Gosh, those charts look so similar. Maybe Tesla’s stock will do the same thing as Netflix’s stock and make a huge comeback.
Unfortunately, that’s not how it usually works.
Cherry-Picking Chart Patterns
There are tens of thousands of stock charts going back more than a century. It’s easy to cherry pick any given portion of any given stock chart and then overlay it onto something similar and claim a comparison exists.
That’s entirely different from noticing that there are certain chart patterns that are visual representations of investor psychology, which may provide an indication of direction.
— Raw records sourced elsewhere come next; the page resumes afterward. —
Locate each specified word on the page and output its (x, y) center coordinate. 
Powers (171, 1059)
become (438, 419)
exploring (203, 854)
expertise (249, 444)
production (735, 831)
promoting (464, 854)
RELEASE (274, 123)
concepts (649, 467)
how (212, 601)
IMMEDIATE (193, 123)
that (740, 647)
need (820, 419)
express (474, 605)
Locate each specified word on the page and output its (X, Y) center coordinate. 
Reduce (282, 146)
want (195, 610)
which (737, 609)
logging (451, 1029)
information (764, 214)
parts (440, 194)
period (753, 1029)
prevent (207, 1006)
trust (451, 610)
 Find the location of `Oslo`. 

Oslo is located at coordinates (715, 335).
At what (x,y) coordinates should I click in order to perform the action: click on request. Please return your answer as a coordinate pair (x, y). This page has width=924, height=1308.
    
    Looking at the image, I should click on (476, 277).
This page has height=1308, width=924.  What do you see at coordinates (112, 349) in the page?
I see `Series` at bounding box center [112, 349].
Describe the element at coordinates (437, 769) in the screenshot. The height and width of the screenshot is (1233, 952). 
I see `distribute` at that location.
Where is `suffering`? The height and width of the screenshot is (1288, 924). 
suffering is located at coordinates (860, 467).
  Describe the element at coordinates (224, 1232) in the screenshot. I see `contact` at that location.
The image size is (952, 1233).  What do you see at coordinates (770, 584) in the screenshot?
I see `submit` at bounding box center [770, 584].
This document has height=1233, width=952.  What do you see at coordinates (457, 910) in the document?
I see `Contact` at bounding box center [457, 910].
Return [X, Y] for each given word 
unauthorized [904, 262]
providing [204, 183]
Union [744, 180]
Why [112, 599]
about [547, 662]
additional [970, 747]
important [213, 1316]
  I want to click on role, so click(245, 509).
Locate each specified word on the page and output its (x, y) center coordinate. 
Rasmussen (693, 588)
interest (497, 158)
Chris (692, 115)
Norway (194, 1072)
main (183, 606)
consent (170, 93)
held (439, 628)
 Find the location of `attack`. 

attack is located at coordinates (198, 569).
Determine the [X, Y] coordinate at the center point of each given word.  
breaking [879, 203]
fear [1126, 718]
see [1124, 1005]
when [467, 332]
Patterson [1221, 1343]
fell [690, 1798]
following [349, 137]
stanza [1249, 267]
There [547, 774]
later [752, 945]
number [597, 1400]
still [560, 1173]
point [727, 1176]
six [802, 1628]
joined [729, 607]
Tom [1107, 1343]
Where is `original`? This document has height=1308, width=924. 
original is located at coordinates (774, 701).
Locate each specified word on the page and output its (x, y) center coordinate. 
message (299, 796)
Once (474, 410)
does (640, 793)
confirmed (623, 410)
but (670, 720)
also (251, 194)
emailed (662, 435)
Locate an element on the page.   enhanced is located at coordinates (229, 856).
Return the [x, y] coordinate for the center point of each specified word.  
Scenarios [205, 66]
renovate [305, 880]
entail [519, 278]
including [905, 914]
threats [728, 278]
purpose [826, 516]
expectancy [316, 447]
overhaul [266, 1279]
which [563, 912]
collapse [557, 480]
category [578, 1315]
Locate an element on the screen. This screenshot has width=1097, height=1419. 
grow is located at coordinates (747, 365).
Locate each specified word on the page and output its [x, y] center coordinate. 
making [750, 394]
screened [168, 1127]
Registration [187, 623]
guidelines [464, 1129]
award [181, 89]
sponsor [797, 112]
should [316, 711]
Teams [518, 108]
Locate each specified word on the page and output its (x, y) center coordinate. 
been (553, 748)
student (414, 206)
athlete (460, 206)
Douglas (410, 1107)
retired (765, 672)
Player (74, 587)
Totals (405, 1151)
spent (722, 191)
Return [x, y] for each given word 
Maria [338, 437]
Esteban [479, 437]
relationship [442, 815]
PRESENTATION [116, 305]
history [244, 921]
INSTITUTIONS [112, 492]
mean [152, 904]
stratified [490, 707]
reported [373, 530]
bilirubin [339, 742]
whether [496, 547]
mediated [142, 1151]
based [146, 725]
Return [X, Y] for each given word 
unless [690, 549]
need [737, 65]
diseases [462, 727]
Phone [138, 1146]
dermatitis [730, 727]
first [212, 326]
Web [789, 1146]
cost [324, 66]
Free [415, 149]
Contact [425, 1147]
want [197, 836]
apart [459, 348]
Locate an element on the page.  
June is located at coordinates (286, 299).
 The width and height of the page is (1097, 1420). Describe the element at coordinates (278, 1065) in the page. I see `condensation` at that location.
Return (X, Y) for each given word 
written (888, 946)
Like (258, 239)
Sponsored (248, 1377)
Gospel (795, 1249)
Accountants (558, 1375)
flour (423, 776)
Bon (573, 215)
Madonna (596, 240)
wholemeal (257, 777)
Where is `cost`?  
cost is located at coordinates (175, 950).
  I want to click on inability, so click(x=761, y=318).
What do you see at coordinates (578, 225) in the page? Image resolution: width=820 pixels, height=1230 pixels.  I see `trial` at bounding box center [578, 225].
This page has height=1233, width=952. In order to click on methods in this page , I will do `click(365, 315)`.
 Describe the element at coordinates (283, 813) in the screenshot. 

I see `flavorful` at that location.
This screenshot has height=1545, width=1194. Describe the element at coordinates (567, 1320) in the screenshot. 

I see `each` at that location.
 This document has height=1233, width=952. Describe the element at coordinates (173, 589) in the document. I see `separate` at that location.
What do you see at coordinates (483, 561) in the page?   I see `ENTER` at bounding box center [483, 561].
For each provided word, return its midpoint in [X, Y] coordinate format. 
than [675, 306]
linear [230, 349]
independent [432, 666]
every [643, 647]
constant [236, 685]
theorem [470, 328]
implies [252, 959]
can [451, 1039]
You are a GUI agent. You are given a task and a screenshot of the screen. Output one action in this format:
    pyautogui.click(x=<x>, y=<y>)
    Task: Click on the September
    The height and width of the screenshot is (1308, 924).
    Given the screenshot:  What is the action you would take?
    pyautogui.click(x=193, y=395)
If a stock falls by 80% and then goes flat for several months, this is a “basing pattern” that may indicate a long-term equilibrium between buyers and sellers have been achieved. Thus, good or bad news will move the stock substantially in one direction or another.
Chart patterns tend not to exist in a vacuum. They are the result of investor psychology and behavior as well as a reflection of fundamentals.
In this example, Netflix’s stock fell 80% for reasons specific to the company.
Tesla‘s stock has fallen for reasons specific to it.
Netflix is not Tesla nor vice-versa. As such, that chart could be misleading.
“You might say media and cars [are] completely different industries, but they’re going direct-to-market to some degree. They’re kind of cutting out the middleman. Stocks and companies like Tesla, one of the things that’s notable about them is when they compete against compromise. [Typically in the auto industry] you have people who buy fun cars and people who buy functional cars. Tesla has broken the compromise so that you can actually get both in the same car.”
While this may make sense from the Tesla perspective, it might be a harder sell for Netflix.
Technical Analysis Is ‘Not a Crystal Ball’
My favorite technical chartist says, “Technical analysis is a windsock, not a crystal ball.” Charts are guides. That’s all they are.
Netflix’s fundamentals are entirely different from Tesla’s.